# Can't get finger joint jig right



## SouthFloridaSun (May 21, 2013)

After deciding I wanted to start learning a few wood joints to use rather then my Kreg pocket hole jig all the time I settled on the finger joint as a first. I looked over lots of jig plans and decided to make this one because it was in the middle of the road between plain and fancy



















I wont go into the details of the jig but I had scraps of 1/4" purple heart which as you can see I used for the key. The key is absolutely 1/4" from the blade and the blades are 2 stacked 1/8" dado blades equaling 1/4".

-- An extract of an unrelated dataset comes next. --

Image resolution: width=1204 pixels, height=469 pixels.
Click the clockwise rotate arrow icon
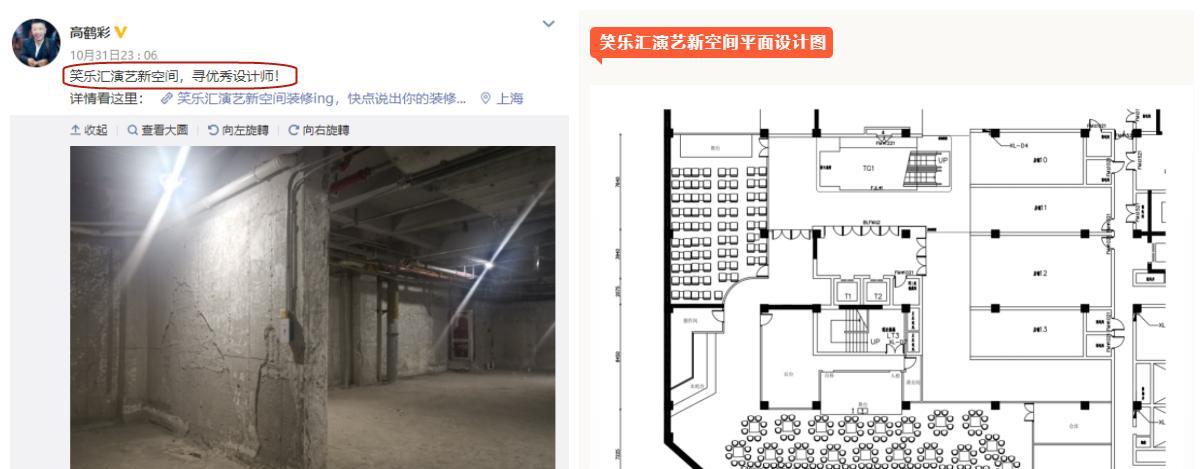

Here is my issue. If the blade cuts 1/4" and the distance from the blade to the key is 1/4" a 1/4" finger isnt going to fit in a 1/4" hole so what is the general rule of thumb? Should I make the distance from the blade to the key 1/32 less then 1/4"?

P.S. I am going to bolt the removable fence to the back fence after I am confident its all good.


----------



## JustJoe (Oct 26, 2012)

*If the blade cuts 1/4" and the distance from the blade to the key is 1/4" a 1/4" finger isnt going to fit in a 1/4" hole *

Huh? I'm not following the math. A 1/4" finger will fit in a 1/4" slot.

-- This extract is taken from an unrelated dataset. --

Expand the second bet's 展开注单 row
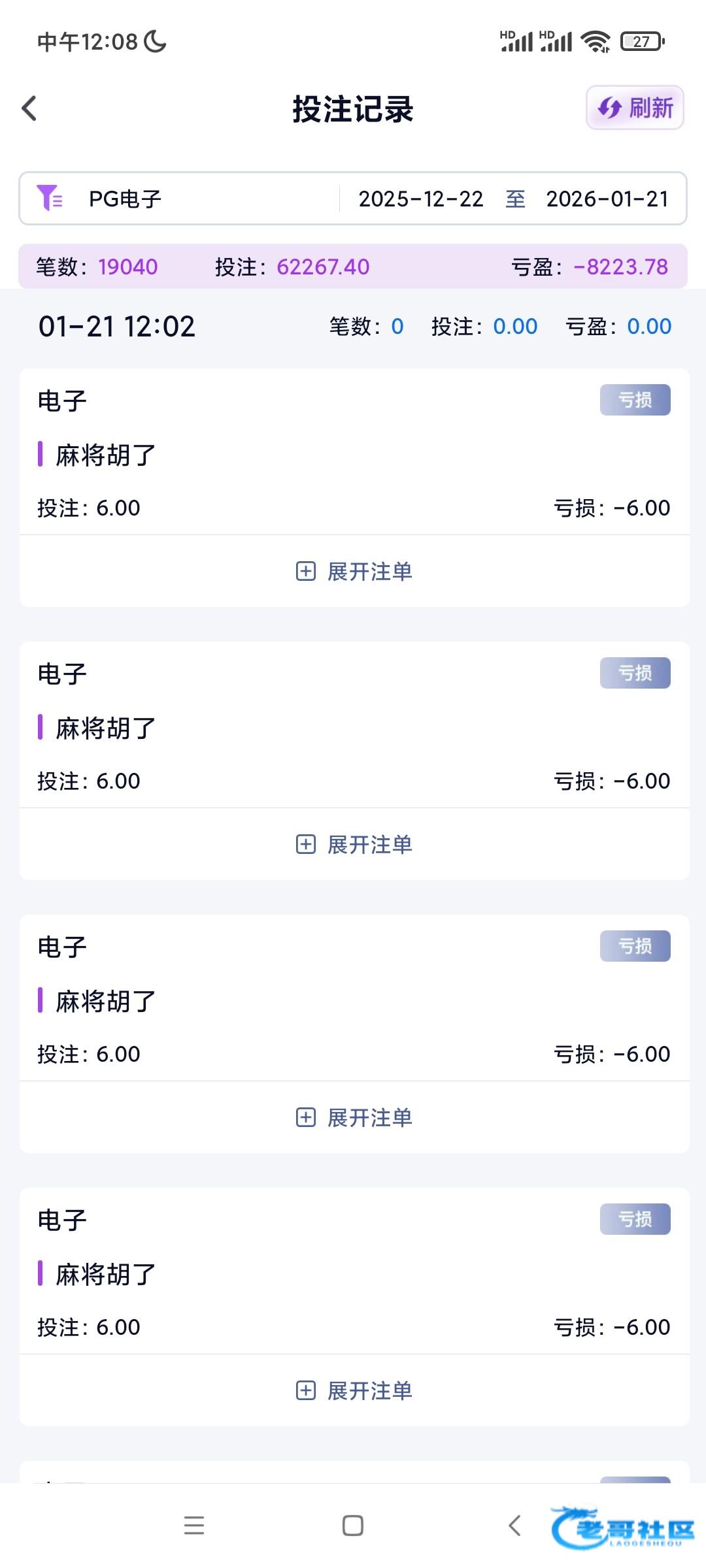 pos(354,845)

If your blade cuts a slot (X) wide, then you want your key to be (X) wide and to be (X) from the edge of the slot that the blade cuts.


----------



## SouthFloridaSun (May 21, 2013)

A 1/4" finger fits in a 1/4" hole sure but with a bit of force. My questions is what is "too tight"


----------



## JustJoe (Oct 26, 2012)

You want it to be a nice slip fit. You shouldn't have to force it. And to keep it accurate, you want the distance between the key and the blade to be as close to perfect as you can get. So if your blades are 1/4", make that slot between the blade and the key 1/4" and then take your block plane and just wave it in the air at the other side of the key until you've scared away 1/1,000,000th of an inch, so the key is maybe .2499999999999" and then when you're cutting the fingers your board should slide right over the key. And then take the same blockplane and relieve the two top edges a bit, that will make it easier to lift/drop the board over it.


----------



## unbob (Mar 10, 2013)

If this photo does not work, I will try another.
My jig looks much like yours, but I have bolts instead of clamps to hold it.
These are guitar amplifier boxes. the joints are long. To make this work, I add .004" shim for the mating part. This gives .002" per side of the slot. If it did not have this clearance it would not go together.
I have a bunch of other tips, if you are interested.


----------



## juniorjock (Feb 3, 2008)

I'd listen to unbob. He knows what he's talking about. If your boards move any when making the cut, the joint will be off.


----------



## bowedcurly (Aug 31, 2013)

hold the board tight and do it the same way every time and you will get good joints, the trick is in the setup make sure to mark your boards and cut one corner then the other, the way I do it is cut the front of the box then the back of the box, the real key is shimming your box joint set to get really great joints


----------



## bowedcurly (Aug 31, 2013)

I think this is another pic


----------



## bowedcurly (Aug 31, 2013)

I made these joints with the Forrest box joint set and use 2 shims to make them perfect fit that's perfect for me best joints I have dome to date but the Box joint set really makes it easy


----------



## bowedcurly (Aug 31, 2013)

the second pic is from the forrest box joint set, the first is with a Frued safety dado you can tell a big difference


----------



## bowedcurly (Aug 31, 2013)

I don't really measure I just pick a look and try to get a good slip fit not tight but not loose either shimming is the way I do it


----------



## unbob (Mar 10, 2013)

I did these a few years ago, this photo shows some progression in quality. I read about all I could find, some not so helpful. Many ways for error to creep in, get one slot off the following ones will be off, induce accumulative error on every slot, with long joints the end ones will be way off. The box on the right is how I want them to be, the wood looks stitched together.
I have it now where I can put 40 or more 1/4" slots together near perfection.


----------



## Skippy906 (Dec 16, 2012)

I found this plan on the net and made perfect box joints. I kinda amazed myself at the ease of this project.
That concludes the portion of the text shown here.